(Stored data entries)
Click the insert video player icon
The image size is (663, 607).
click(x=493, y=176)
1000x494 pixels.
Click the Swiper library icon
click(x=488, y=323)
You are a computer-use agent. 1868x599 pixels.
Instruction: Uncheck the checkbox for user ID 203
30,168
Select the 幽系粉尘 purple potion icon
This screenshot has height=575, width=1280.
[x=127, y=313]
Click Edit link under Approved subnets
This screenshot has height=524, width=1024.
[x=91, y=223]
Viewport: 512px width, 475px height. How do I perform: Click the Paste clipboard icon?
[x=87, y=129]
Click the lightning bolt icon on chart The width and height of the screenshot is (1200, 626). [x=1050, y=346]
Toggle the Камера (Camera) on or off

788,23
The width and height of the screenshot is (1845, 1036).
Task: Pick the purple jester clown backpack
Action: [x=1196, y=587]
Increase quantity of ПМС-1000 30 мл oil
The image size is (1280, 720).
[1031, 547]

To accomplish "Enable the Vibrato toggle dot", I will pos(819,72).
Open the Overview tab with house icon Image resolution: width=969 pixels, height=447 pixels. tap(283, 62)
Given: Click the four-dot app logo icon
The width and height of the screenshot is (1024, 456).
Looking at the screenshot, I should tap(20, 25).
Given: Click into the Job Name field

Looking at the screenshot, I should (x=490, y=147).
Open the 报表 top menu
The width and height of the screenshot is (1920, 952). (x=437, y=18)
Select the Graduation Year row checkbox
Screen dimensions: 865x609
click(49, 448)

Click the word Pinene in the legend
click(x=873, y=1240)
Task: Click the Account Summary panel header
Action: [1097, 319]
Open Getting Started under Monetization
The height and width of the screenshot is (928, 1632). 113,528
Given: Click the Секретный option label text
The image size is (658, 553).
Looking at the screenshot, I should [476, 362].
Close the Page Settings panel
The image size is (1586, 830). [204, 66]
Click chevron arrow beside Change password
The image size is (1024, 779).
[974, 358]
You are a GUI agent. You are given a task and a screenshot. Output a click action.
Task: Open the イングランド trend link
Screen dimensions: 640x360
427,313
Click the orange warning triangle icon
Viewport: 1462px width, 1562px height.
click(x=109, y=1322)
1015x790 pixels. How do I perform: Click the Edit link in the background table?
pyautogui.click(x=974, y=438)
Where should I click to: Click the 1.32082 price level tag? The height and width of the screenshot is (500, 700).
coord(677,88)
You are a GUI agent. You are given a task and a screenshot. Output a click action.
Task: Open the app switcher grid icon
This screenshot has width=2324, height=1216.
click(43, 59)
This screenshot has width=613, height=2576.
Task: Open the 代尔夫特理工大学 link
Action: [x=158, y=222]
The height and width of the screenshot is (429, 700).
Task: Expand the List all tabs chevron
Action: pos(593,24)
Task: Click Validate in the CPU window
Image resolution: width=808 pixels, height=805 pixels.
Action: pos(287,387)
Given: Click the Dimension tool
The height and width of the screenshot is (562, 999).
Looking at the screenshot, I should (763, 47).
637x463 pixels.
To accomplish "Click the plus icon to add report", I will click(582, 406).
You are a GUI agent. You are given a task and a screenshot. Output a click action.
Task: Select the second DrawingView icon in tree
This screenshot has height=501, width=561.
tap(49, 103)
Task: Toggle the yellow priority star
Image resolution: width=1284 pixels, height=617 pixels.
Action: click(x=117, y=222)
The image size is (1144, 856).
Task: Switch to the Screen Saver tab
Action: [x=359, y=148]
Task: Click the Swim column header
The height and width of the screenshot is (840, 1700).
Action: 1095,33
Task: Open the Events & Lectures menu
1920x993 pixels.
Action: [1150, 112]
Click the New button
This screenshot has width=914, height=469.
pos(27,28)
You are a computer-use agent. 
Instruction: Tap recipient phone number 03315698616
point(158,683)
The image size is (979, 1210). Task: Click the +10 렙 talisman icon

* **Work request**
Filter the records above for the string "will" and copy each matching line.

* **Exercise solution**
To accomplish "Enable the Vibrato toggle dot", I will pos(819,72).
To accomplish "Click the plus icon to add report", I will click(582, 406).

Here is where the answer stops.